5. The learned counsel for the assessee contended, firstly, that the book profit alone should form the basis for considering the feasibility of larger dividend, and that no addition can at all be made to the book profit arrived at by the assessee under any circumstances. But it is well established that the mode of preparation of the profit and loss account or the determination of the profits by the assessee cannot be taken to be final or conclusive and the quantum of commercial profits have to be ascertained with reference to the true nature of the receipts and outgoings. In this case, the Tribunal has determined the commercial profit at Rs. 13,600 and after deducting the income-tax of Rs. 6,822, fixed the amount available for distribution of dividend at Rs. 6,772 as against the book profit of Rs. 4,255 as shown by the assessee in the profit and loss account. It is true that in calculating the commercial profit the capital loss at Rs. 2,345 which has been deducted from the profits of the year in the profit and loss account of the assessee has been added back. According to the learned counsel, this should not have been done and the assessee having incurred the capital loss during the accounting year was justified in setting off that loss against the commercial profit. As already stated, the Tribunal has taken a view that since the said sum of Rs. 2,345 represented the capital loss it cannot go to reduce the commercial profit. We are also of the view that the capital loss cannot be taken into account for the purpose of finding out the commercial profit in any of the accounting years for the purpose of Section 23A. It is no doubt true that even the capital loss has to be taken into account when considering the feasibility of declaration of dividend. But that circumstance cannot be taken by the assessee to contend that any capital loss should go to reduce the commercial profit which has to be considered for purposes of Section 23A.

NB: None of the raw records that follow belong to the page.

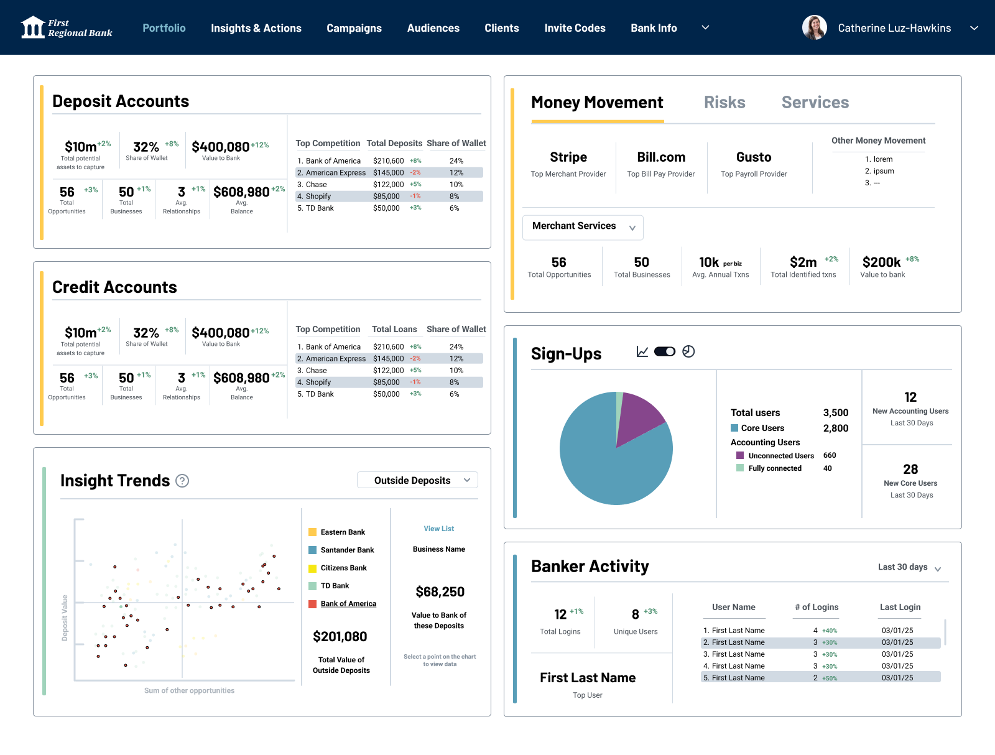Expand the nav chevron after Bank Info
Screen dimensions: 995x755
point(705,27)
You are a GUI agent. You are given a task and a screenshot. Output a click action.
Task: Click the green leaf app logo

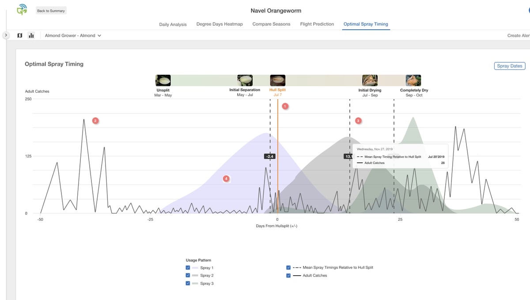click(x=22, y=10)
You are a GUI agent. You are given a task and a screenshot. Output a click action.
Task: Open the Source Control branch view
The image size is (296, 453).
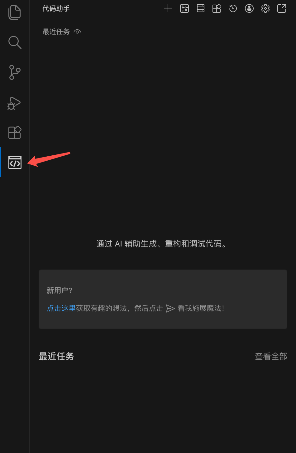click(15, 72)
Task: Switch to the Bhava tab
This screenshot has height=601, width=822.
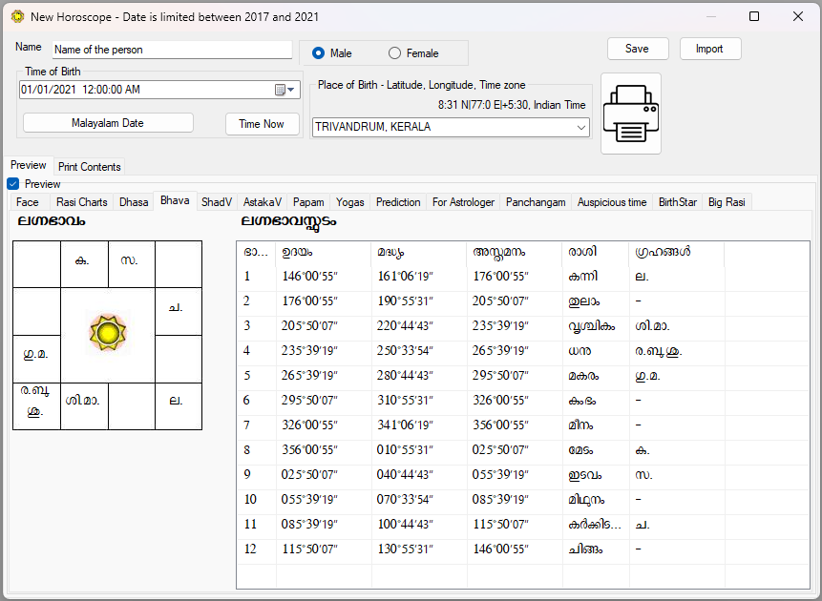Action: tap(175, 201)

6. The learned counsel for the assessee then contends that though the Tribunal says that the capital loss has to be taken note of when arriving at the feasibility of declaring a dividend, it has in fact not done so. But we find from the order of the Tribunal that the Tribunal actually took into consideration the capital loss white considering the feasibility of declaring a larger dividend. The Tribunal specifically refers to this and says that as the assessee has built up substantialreceive and the cash and bank balances at the end of the accounting year and the current assets and liabilities of the company as seen from the balance sheet indicate the sound financial position of the company, the declaration of a larger dividend would not be unreasonable. What the Tribunal has done in this case is that it took note of not only the capital loss but also the other relevant circumstance such as built up reserves, the sufficient cash and bank balances, value of assets when compared with its liabilities all showing the sound financial position of the company and took the view that the commercial profits are such that a larger dividend would not have been unreasonable. If, as contended by the learned counsel for the assessee, the Tribunal has not taken the capital loss as a relevant circumstance while considering the feasibility of a declaration of a larger dividend, it is possible to question the conclusion of the Tribunal. The Tribunal, however, took that circumstance as a relevant circumstance and ultimately held that the declaration of a larger dividend in the circumstances of the case would not have been unreasonable. Though the learned counsel for the assessee would contend that the other circumstances pointed out by the Tribunal are not germane for deciding the question of feasibility of a declaration of dividend, we are not in a position to say that the other circumstances pointed out by the Tribunal apart from the capital loss are irrelevant, in considering the feasibility of declaring a dividend. We, therefore, accept the view of the Tribunal that Section 23A has been properly invoked in this case.

7. We, therefore, answer the question referred to us in the affirmativeand against the assessee. The revenue will be entitled to its costs.Counsel's fee Rs. 250.